__CHALLENGE__. Update the lines from the first one through the line containing "(x=982, y=392)", changing "Screen dimensions" to "Display size". Leave everything else in those lines unchanged.

>> START DATA RECORDS

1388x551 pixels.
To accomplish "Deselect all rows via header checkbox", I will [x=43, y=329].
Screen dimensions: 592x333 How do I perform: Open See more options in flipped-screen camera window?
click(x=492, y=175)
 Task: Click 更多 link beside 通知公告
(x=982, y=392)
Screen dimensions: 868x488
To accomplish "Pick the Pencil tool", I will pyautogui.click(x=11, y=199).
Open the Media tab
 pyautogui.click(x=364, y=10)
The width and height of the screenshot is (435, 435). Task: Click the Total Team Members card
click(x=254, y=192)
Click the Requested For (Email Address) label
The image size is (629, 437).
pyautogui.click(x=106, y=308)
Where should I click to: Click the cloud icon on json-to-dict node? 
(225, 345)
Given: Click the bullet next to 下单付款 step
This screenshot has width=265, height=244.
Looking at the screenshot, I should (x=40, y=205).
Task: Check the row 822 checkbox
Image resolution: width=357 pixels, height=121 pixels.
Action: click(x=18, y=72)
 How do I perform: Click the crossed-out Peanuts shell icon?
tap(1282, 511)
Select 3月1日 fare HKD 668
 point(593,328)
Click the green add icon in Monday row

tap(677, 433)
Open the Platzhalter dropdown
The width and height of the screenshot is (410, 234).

>> END DATA RECORDS

__FINISHED EXERCISE__.
1388x551 pixels.
To accomplish "Deselect all rows via header checkbox", I will [x=43, y=329].
Display size: 592x333 How do I perform: Open See more options in flipped-screen camera window?
click(x=492, y=175)
 Task: Click 更多 link beside 通知公告
(x=982, y=392)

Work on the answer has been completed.